The legislature has also sought legal advice as it wants to push ahead with an independent investigation into the incident.

On Tuesday, News24 reported that a preliminary South African Maritime Safety Authority (Samsa) report into the partial sinking of the ferry had found that neither the skipper, vessel owner or Robben Island Museum had monitored the weather forecast or taken weather conditions into account.

It also found that there were conflicting statements on whether a safety briefing was held before the ferry left the island.

The skipper said a crew member had given the briefing, but the crew member denied this and passengers also said there had been no briefing.

READ: Robben Island ferry sinking: No one checked the weather, Samsa finds

On September 15, the weather changed suddenly and the Thandi started to sink about 3km from the V&A Waterfront, with 64 passengers and five crew members aboard.

A dramatic rescue operation was launched and everyone was brought safely ashore.

'Gross negligence and maladministration'

On Tuesday, Beverley Schäfer, chairperson of the Western Cape provincial parliament's standing committee on economic opportunities, tourism and agriculture, said Samsa's report "clearly highlights allegations of gross negligence and maladministration by the Robben Island Museum ferry service".

"The committee has sought legal advice with the view to launch an independent investigation into this matter," she said.

"We will reconvene in early February 2018 to plot the way forward with regard to this incident."

In October the committee expressed its frustration at the news that while the investigation into the partial sinking of the ferry would be concluded within a week, it would be a while before its results were released.

'Constrained investigation'

The Samsa report said that the investigation into the partial sinking of the Thandi "was constrained by the large workload of the Cape Town office".

Schäfer said the report revealed how "worryingly limited" Samsa's investigative capabilities were in Cape Town.

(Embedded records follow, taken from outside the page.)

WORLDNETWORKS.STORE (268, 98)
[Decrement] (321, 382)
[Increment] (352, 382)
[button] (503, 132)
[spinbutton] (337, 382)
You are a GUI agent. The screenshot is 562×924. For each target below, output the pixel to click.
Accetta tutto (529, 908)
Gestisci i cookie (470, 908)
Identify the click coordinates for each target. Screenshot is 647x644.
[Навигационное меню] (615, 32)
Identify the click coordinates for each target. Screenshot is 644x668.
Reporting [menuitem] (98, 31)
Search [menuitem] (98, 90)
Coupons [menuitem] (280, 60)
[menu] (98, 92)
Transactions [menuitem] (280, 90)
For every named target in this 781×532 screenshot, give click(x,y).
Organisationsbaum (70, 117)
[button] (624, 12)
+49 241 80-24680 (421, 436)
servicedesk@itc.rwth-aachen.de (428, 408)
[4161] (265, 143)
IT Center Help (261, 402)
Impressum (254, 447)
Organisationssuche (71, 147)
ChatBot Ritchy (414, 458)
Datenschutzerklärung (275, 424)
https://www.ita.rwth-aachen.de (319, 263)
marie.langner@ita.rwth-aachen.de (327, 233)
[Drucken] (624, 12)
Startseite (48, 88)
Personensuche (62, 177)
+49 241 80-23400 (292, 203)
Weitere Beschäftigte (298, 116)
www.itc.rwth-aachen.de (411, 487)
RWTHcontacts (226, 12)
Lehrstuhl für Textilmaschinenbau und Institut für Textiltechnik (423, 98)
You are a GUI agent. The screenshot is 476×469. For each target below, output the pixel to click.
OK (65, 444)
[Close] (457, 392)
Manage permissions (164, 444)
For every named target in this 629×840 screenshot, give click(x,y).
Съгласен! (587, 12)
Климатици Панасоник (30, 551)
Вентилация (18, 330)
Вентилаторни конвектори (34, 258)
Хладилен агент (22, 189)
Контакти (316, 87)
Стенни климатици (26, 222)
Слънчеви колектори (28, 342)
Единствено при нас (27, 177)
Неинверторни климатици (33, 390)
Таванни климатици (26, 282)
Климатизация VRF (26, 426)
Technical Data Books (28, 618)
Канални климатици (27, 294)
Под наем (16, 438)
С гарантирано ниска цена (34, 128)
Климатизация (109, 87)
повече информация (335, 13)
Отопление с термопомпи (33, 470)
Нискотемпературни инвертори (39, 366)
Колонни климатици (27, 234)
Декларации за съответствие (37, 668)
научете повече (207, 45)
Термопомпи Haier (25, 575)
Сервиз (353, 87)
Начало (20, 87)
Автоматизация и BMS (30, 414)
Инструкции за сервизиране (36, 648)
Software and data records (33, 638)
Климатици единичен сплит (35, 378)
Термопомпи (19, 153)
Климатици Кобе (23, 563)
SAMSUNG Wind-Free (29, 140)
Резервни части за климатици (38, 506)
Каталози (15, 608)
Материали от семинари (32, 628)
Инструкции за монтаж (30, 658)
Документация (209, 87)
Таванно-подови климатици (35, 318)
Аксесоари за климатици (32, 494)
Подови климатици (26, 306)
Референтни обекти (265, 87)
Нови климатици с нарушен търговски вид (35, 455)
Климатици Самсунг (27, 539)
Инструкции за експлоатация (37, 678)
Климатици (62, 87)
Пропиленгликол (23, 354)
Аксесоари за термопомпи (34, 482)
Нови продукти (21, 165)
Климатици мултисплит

"This further warrants an independent investigation into Thandi to resolve the revelations of gross negligence and maladministration by the Robben Island Museum," she said.

The Samsa report had also found that no records of people who came aboard the vessel were kept.

It said the final passenger list was only provided by the Robben Island Museum on September 20 – five days after the incident.

Questions about awarded tenders

Schäfer said the report raised questions about how the Robben Island Museum was allowed to use ferries when it did not meet tender requirements and Samsa specifications dealing with passenger ferries.

"This begs the question as to whether previous tender awarding for Robben Island has been compromised," she said.

"The ferry disaster threatens to tarnish the reputation of Western Cape tourism at large, upon which thousands of our residents rely for employment."

In September News24 reported the Robben Island Museum appeared to have overlooked a warning contained in one of its own reports that the Thandi should "only be used in fine weather conditions".

EXCLUSIVE: Robben Island Museum 'not aware' of its own weather warning for ferry that nearly sunk

Asked at the time about the report, Regine le Roux, speaking on behalf of the museum, said: "We [are] not aware of this."

This report, a proposal request for a new high-speed passenger ferry, is available on the government's online tenders site and is dated 2016.